Imagina que hoy no es el día que es, del mes que es. Imagina que nada te afecte. Imagina que esa mano que apretabas sigue contigo. Imagina que esos brazos que te achuchaban siguen haciéndolo. ¿Sería entonces más fácil?

Imagina que no necesitas esa mano a la que acariciabas constantemente en estos días porque… después de todo, pocas caricias te devolvió a lo largo de 28 años. Lo sabes, es así. Puede que te dé pena, pero es cierto que esa mano y el resto del cuerpo al que iba pegada… realmente era un poco despegada.
Piensa que sintió toda tu fuerza y tu amor y que no olvidará nunca cómo se iba contigo de la mano. Sólo contigo. Y que no llorabas. Que tan sólo eras fuerza y amor, fuente de tranquilidad y calma en el momento más feo de la vida. Feo o no, el último.
Puede que alguna neurona quedase viva y sintiese tu presencia. O ese apretujoncillo leve pero firme. O esa última pasada de un dedito dulce por tus mejillas. O que, simplemente, se supiese observado por tus ojos llenos de pensamientos escondidos. Quizás os decíais cosas en silencio.

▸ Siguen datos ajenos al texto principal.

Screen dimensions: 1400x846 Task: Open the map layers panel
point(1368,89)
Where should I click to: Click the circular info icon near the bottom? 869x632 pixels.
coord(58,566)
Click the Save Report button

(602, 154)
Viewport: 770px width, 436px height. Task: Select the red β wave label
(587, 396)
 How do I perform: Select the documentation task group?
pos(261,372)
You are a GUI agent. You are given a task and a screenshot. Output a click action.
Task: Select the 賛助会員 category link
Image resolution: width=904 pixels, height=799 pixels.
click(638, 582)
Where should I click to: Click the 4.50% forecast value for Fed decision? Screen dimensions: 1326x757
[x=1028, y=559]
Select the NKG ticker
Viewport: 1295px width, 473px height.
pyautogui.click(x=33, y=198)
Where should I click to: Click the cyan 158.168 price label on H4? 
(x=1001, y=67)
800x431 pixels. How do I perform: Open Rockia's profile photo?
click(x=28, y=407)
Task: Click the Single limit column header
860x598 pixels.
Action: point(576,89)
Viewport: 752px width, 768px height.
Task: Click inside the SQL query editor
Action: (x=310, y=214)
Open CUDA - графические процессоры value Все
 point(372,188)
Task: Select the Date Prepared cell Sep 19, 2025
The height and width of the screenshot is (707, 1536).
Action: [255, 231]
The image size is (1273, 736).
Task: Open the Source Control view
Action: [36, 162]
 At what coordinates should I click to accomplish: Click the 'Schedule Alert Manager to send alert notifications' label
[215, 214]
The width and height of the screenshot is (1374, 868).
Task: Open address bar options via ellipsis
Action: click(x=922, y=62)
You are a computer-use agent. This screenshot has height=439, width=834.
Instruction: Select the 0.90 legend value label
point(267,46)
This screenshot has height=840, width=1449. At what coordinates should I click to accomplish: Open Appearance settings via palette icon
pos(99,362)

Piensa que eres grande. Que puedes hacer cosas muy grandes. Que tu corazón blandito y tu coraje te van a llevar por caminos llenos de lágrimas, sí, pero también a grandes tesoros sólo reservados para los buenos espíritus.
Porque no es mentira: es que eres grande. Tanto, que te sobrepasa y no sabes manejarlo con ese cerebro que a veces se hace chiquitito frente al alma.

Imagina también que los abrazos no son tan reconfortantes, que los has idealizado. Que eso del achuchón que te deja literalmente sin respiración no te es imprescindible. Hace mucho tiempo desde esa última apnea y sigues viva, ¿no? ¿Quieres dejarlo ir?

Aferrarse… Retener sólo carga de pesares tus bolsillos.